▸ **PAGE TEXT**
------------------------------------
Tutorial on Voiced Sound Detection for Singing & Humming Recordings

This tutorial describes the basic steps for performing voiced sound detection (VSD). In particular, the audio files used for our analysis are singing/humming recordings with human labeled frame-based pitch as the groundtruth. Here the voiced sound refer to the frames the recordings which have pitch. In other words, this is a binary classification problem given the mixture of vocal and background music. We shall try to tackle this problem with several common methods.

Contents

Preprocessing

Before we start, let's add necessary toolboxes to the search path of MATLAB:

addpath d:/users/jang/matlab/toolbox/utility
addpath d:/users/jang/matlab/toolbox/sap
addpath d:/users/jang/matlab/toolbox/machineLearning

All the above toolboxes can be downloaded from the author's toolbox page. Make sure you are using the latest toolboxes to work with this script.

For compatibility, here we list the platform and MATLAB version that we used to run this script:

fprintf('Platform: %s\n', computer);
fprintf('MATLAB version: %s\n', version);
fprintf('Script starts at %s\n', char(datetime));
scriptStartTime=tic;	% Timing for the whole script
Platform: PCWIN64
MATLAB version: 8.5.0.197613 (R2015a)
Script starts at 04-Feb-2017 13:16:42

For this script, most of the modifiable options are set in vsdOptSet.m:

type vsdOptSet
function vsdOpt=vsdOptSet
% vsdOptSet: Set options for VSD (voiced sound detection)
%
%	Usage:
%		vsdOpt=vsdOptSet;
%
%	Description:
%		vsdOpt=vsdOptSet returns the default options for voiced sound detection.
%
%	Example:
%		vsdOpt=vsdOptSet

%	Category: Options for voiced sound detection
%	Roger Jang, 20130114

%% === Basic options for VSD
vsdOpt.fs=16000/2;
vsdOpt.frameSize=512/2;
vsdOpt.overlap=0;
vsdOpt.frameZeroMeanOrder=3;
vsdOpt.gaussianNum=4;	% No. of Gaussians for each class
vsdOpt.inputName={'Volume', 'ZCR', 'frameLocalMaxCount', 'acfClarity', 'acfLocalMaxCount', 'nsdfClarity', 'nsdfLocalMaxCount', 'amdfClarity', 'amdfLocalMaxCount', 'HOD'};
vsdOpt.outputName={'s/u', 'voiced'};	% s/u: silence & unoviced
vsdOpt.usedChannel=1;	% Use channel 1
%% === Function for feature extraction and plotting
vsdOpt.feaExtractFcn=@hummingFeaExtract;
vsdOpt.hmmPlotFcn=@vsdHmmPlot;
%% === Folder for wave files
vsdOpt.audioDir='\dataset\childSong4public\MIR-QBSH-corpus\waveFile\year2007\person00001';
%vsdOpt.waveDir='\dataset\childSong4public\MIR-QBSH-corpus\waveFile\year2007';
%vsdOpt.waveDir='\dataSet\dean\201005-mirRecording\Record_Wave';

You can change options in this file to try other settings for VSD. In particular, the following changes are mandatory if you want to run this script on your machine:

The MIR-QBSH corpus is available at here.
------------------------------------
▸ **DATA LINES**
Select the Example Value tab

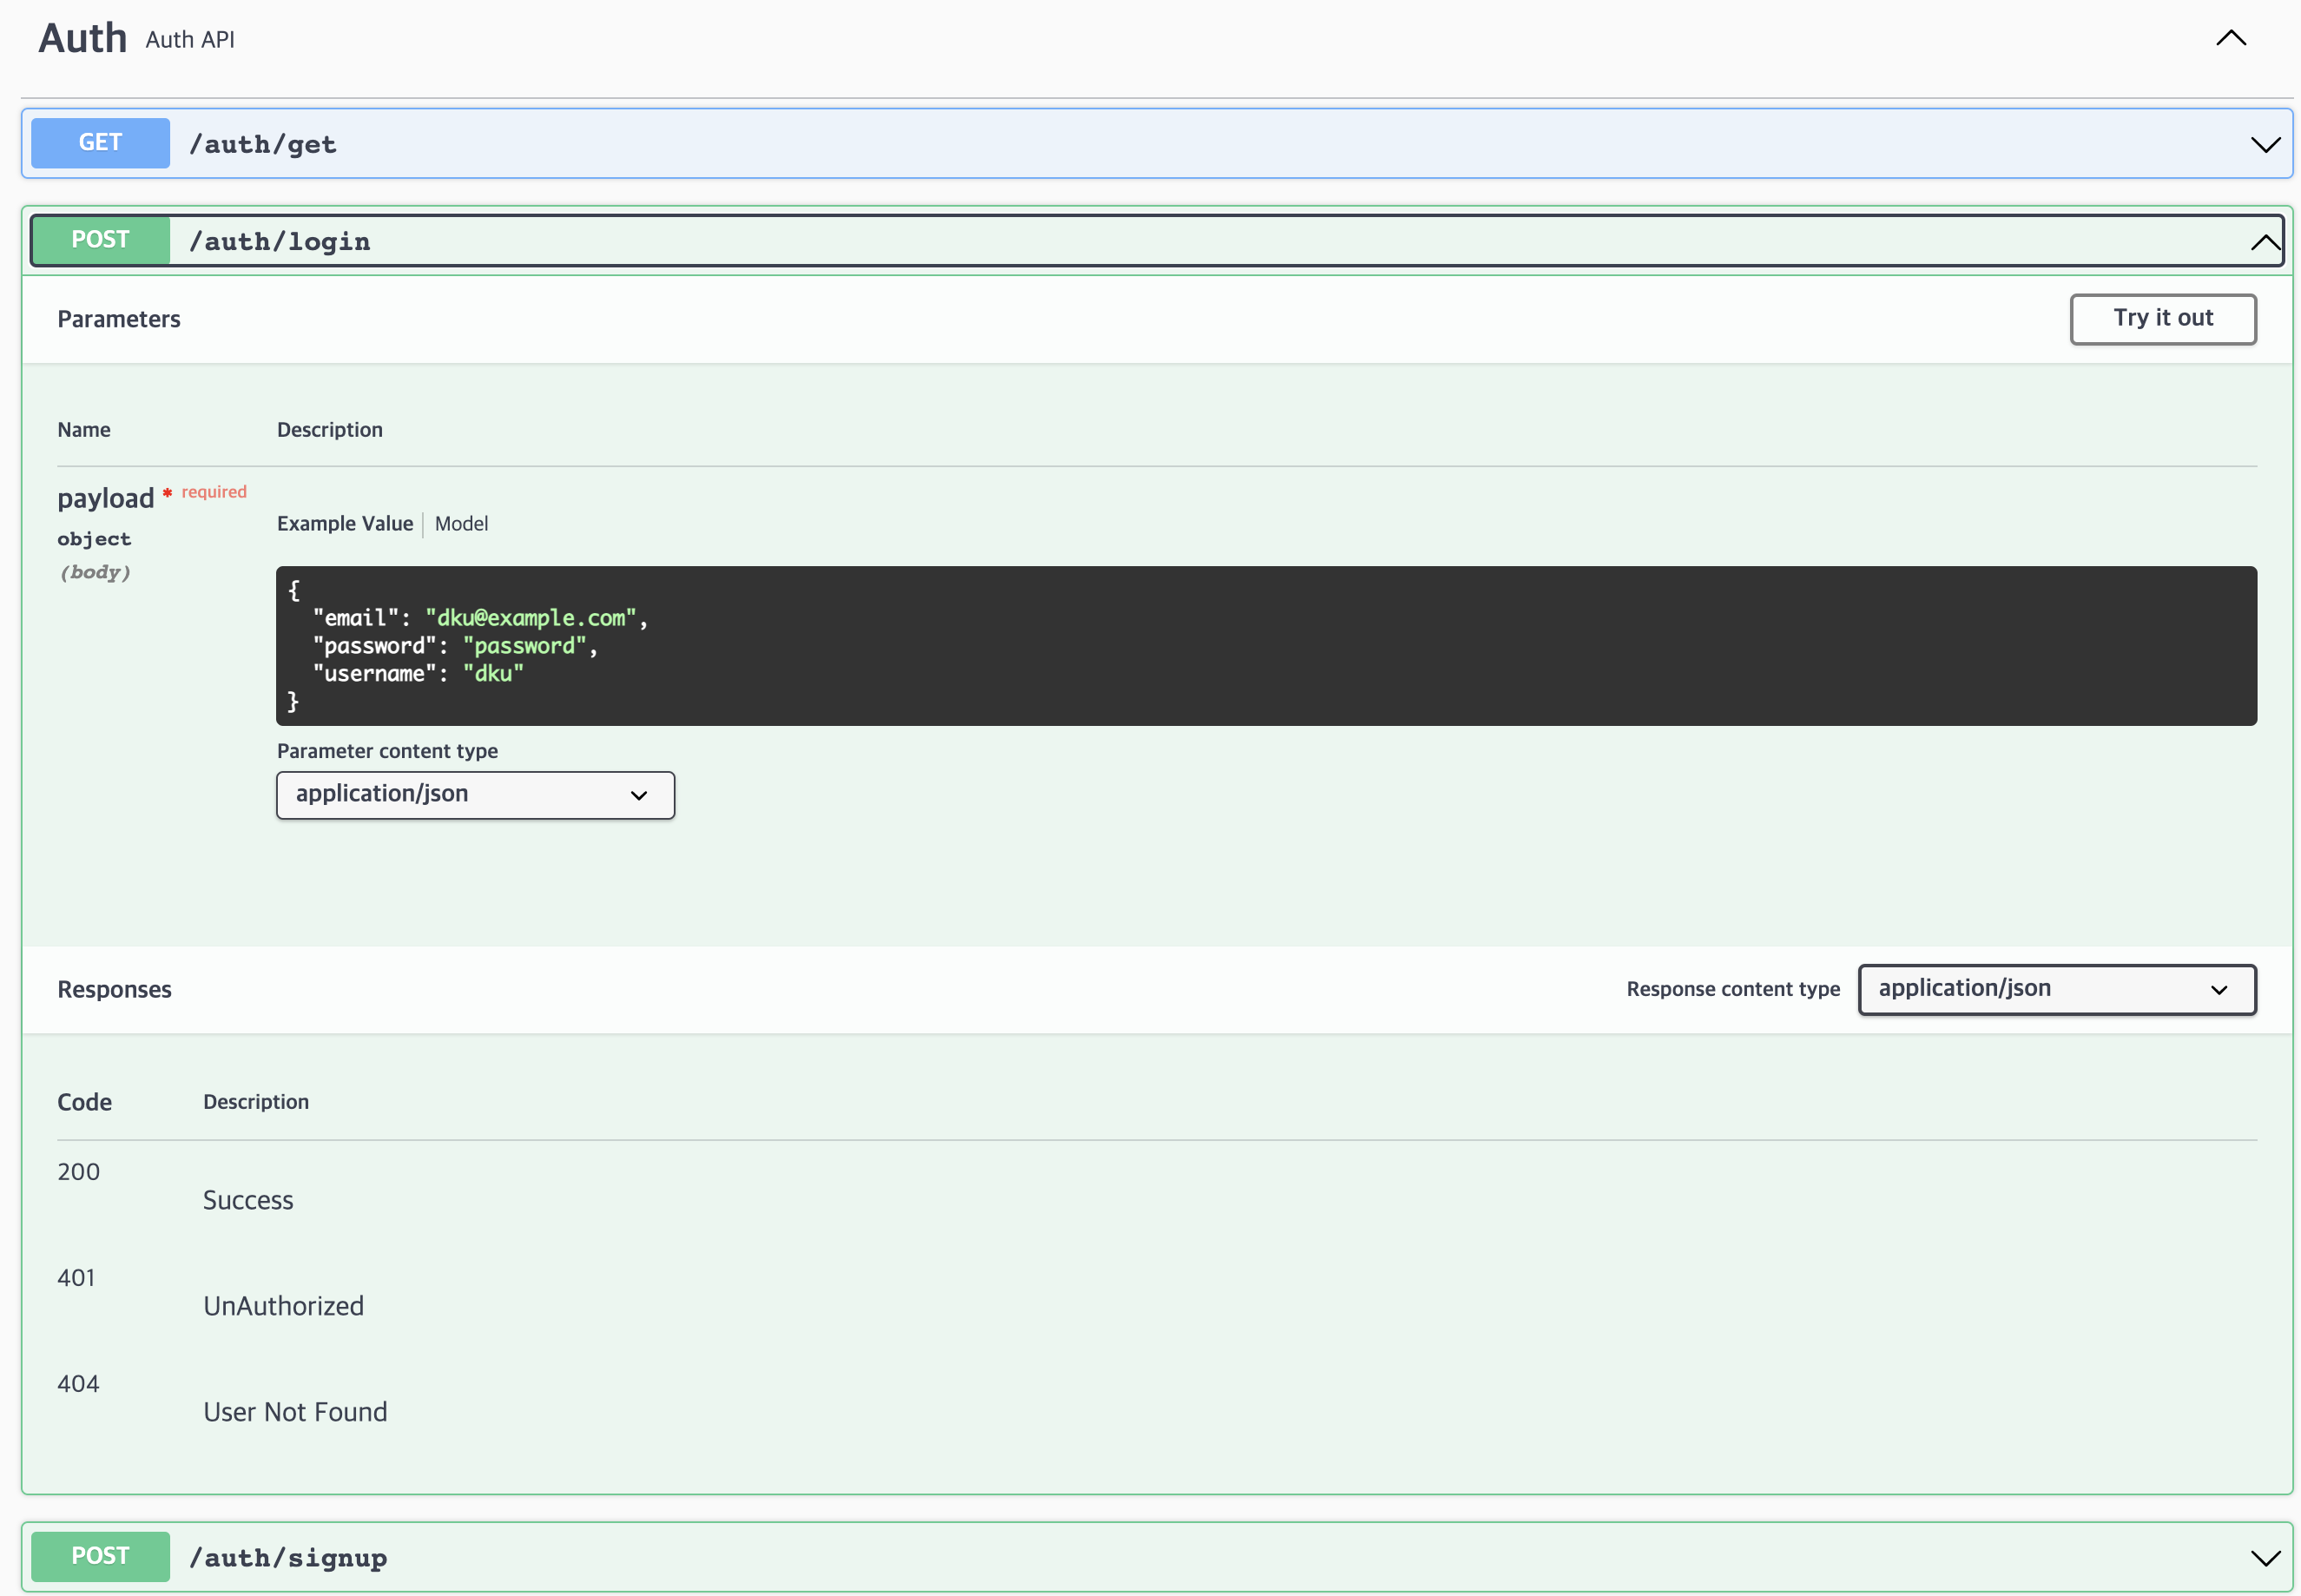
------------------------------------
▸ **STATED EXERCISE 1**
In the voiced sound detection tutorial, how many Gaussians are set for each class?
▸ **STATED EXERCISE 2**
Name every toolbox folder that the voiced sound detection tutorial adds to the MATLAB search path.
▸ **STATED EXERCISE 3**
Quote the voiced sound detection tutorial exactly, beginning at the words "addpath d:/users/jang/matlab/toolbox/utility" and stopping after "version: 8.5.0.197613 (R2015a)".
None of the material is needed here.

▸ **FINAL RESULT 1**
Four

▸ **FINAL RESULT 2**
- utility
- sap
- machineLearning

▸ **FINAL RESULT 3**
addpath d:/users/jang/matlab/toolbox/utility
addpath d:/users/jang/matlab/toolbox/sap
addpath d:/users/jang/matlab/toolbox/machineLearning

All the above toolboxes can be downloaded from the author's toolbox page. Make sure you are using the latest toolboxes to work with this script.

For compatibility, here we list the platform and MATLAB version that we used to run this script:

fprintf('Platform: %s\n', computer);
fprintf('MATLAB version: %s\n', version);
fprintf('Script starts at %s\n', char(datetime));
scriptStartTime=tic;	% Timing for the whole script
Platform: PCWIN64
MATLAB version: 8.5.0.197613 (R2015a)